Hurricane Expert John Hope, 83, Dies

Renowned weather forecaster John Raymond Hope, The Weather Channel's resident hurricane expert since its debut in 1982, died last Wednesday (June 13) from complications following heart surgery, the network said.

Hope was born on May 14, 1919 on a dairy farm in Stowell, Pa.; he was the second of five children. He attended grammar school in a one-room classroom that he often reached by a long walk through the woods in the snow, according to a biography prepared by the network.

He joined the Army Air Corps, serving from 1941 until 1945. His career in weather began in the service, where he was a flight navigator.

After the war, he attended the University of Illinois and received his Masters of Science in Meteorology from the University of Chicago. While attending the University of Illinois, he met Bernice La Pira, to whom he was married for 55 years.

He joined the U.S. Weather Bureau in 1949 as a district forecaster in Memphis, Tenn. He was selected to join the Spaceflight Meteorology Group in 1962, entering the organization in Miami at the time of John Glenn's launch, and then moved to the National Hurricane Center in Miami.

Over three decades, Hope went from releasing and tracking weather balloons outside of the old Memphis Airport Terminal to working on manned space shots to the moon, and programming some of the then-largest computers in the world.

Along with his National Hurricane Center colleague, Charlie Neumann, Hope wrote a program that allowed countries lacking mass-media infrastructure to alert coastal populations in advance of the possibility of a typhoon or hurricane making landfall.

For this little-known technical work, Hope learned from visiting Chinese scientists in 1978 that he and Neumann were very well-known and appreciated in that nation's scientific circles, Weather said.

Hope joined Weather in 1982, after serving as senior hurricane specialist at the National Hurricane Center in Miami.

Hope's many honors included the U.S. Department of Commerce Silver Medal, the National Hurricane Conference Media Award and The Neil Frank Award from the National Hurricane Conference.

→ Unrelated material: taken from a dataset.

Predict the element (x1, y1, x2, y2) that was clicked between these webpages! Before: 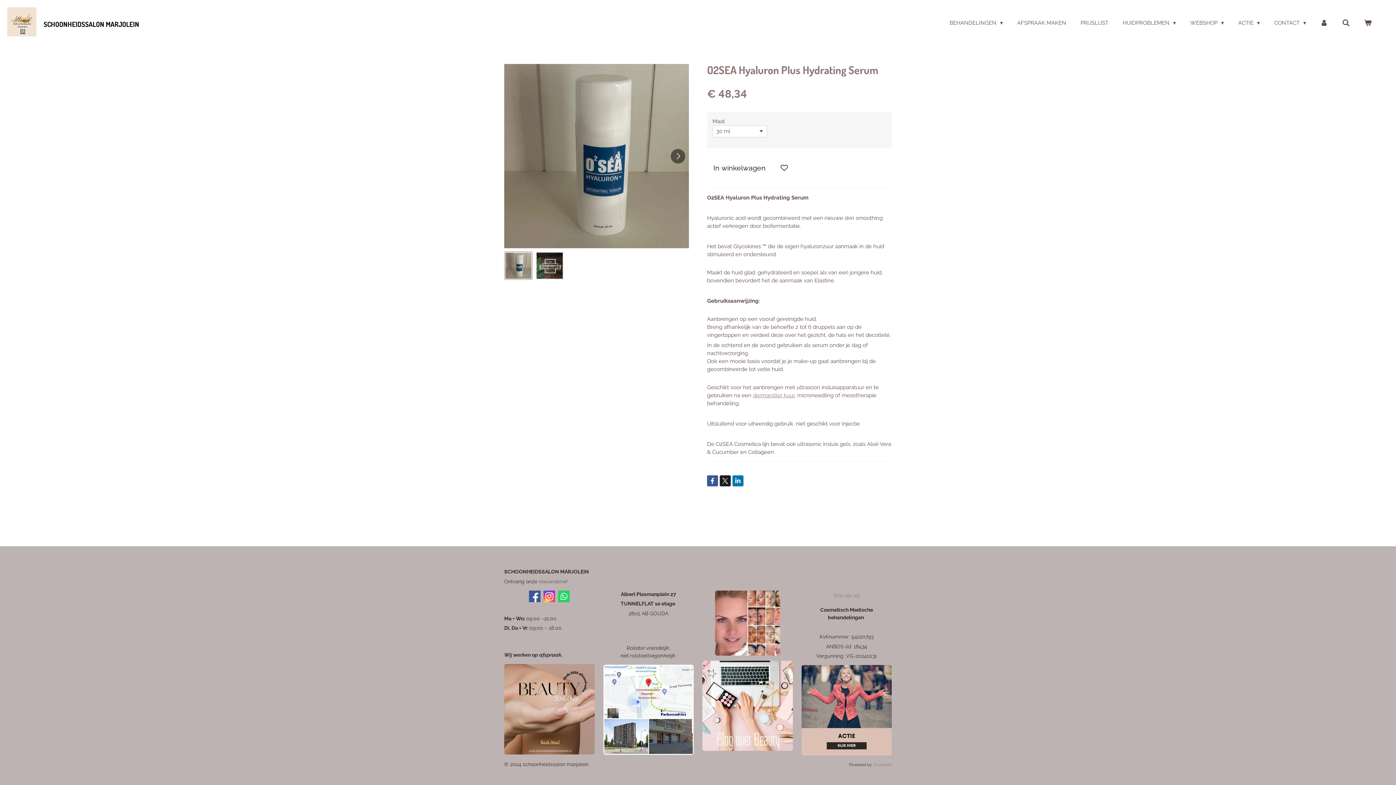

He was forced into semi-retirement in 1997 because of heart problems. But after successful surgeries, his health improved to the extent that he was able to resume on-air forecasting from 1998 through 2001.

In 1999, USA Today
Founder Al Neuharth ranked Hope fifth among the nation's top 10 broadcasters, the only weather forecaster on the list.

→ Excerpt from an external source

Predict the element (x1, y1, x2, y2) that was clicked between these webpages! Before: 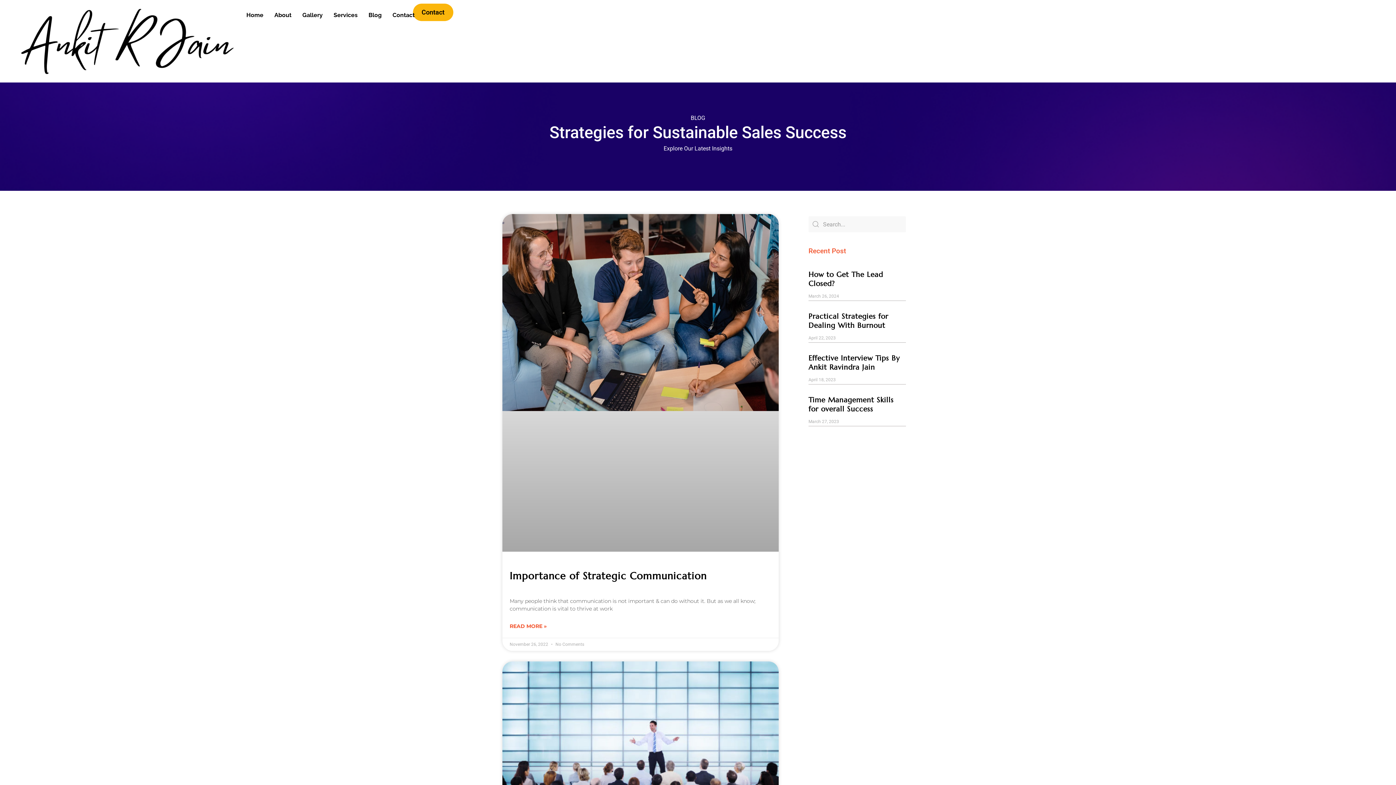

In 1999, The Weather Channel established a perpetual scholarship through the American Meteorological Society in Hope's name.

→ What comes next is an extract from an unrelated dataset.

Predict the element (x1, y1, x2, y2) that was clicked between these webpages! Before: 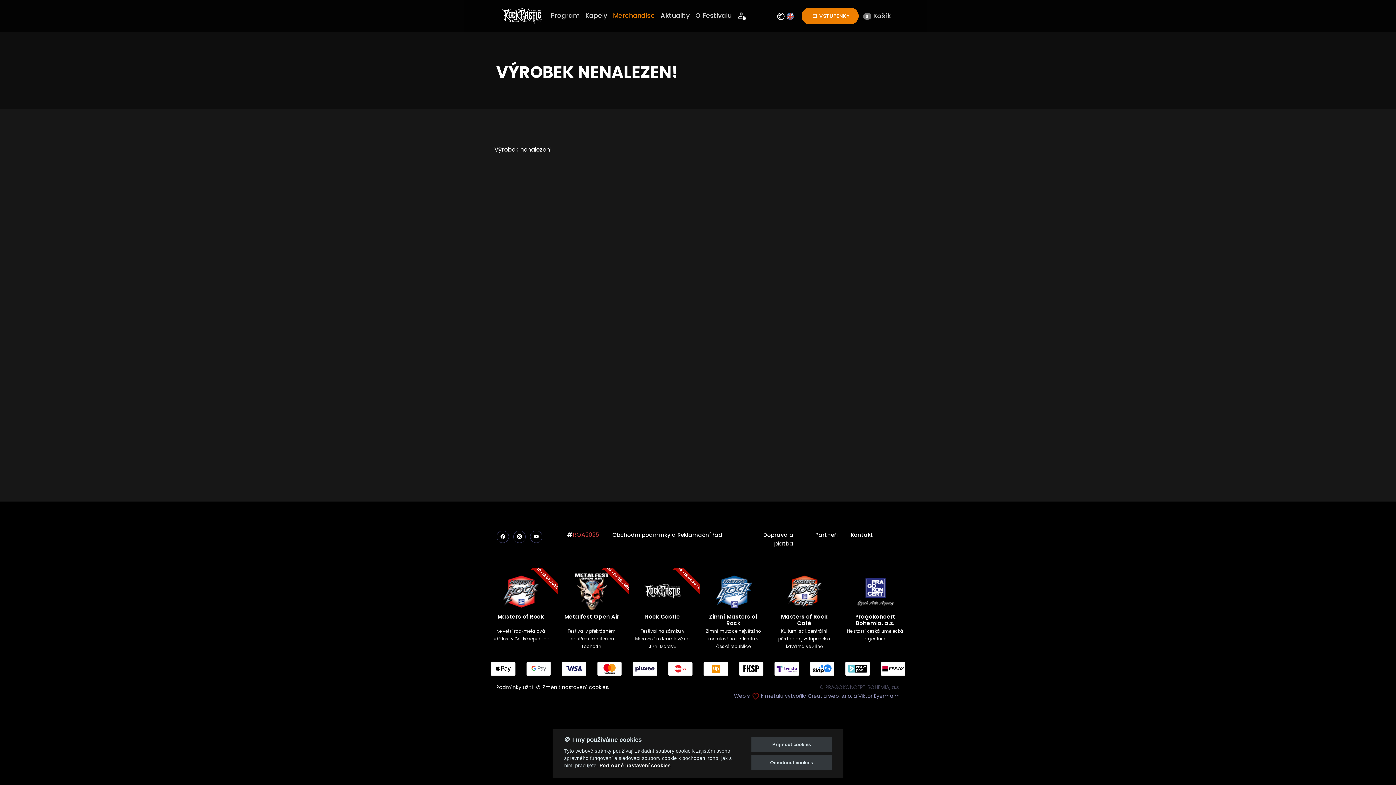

In a 1997 interview published by his hometown paper, The Rocket Courier
of Wyalusing, Pa., Hope said: "If my legacy can be that I have made a contribution to this nation being better prepared to cope with the devastation wrought by hurricanes, and to have helped in the success of my company, I am content."

Hope is survived by his wife, Bernice; his daughter, Camille L. Hope of Macon, Ga.; sons James C. Hope of Lilburn, Ga., Dr. Thomas D. Hope of Macon, Ga., and Joseph R. Hope of Atlanta; his brother, Leonard Hope of Dalton, Ga.; and six grandchildren.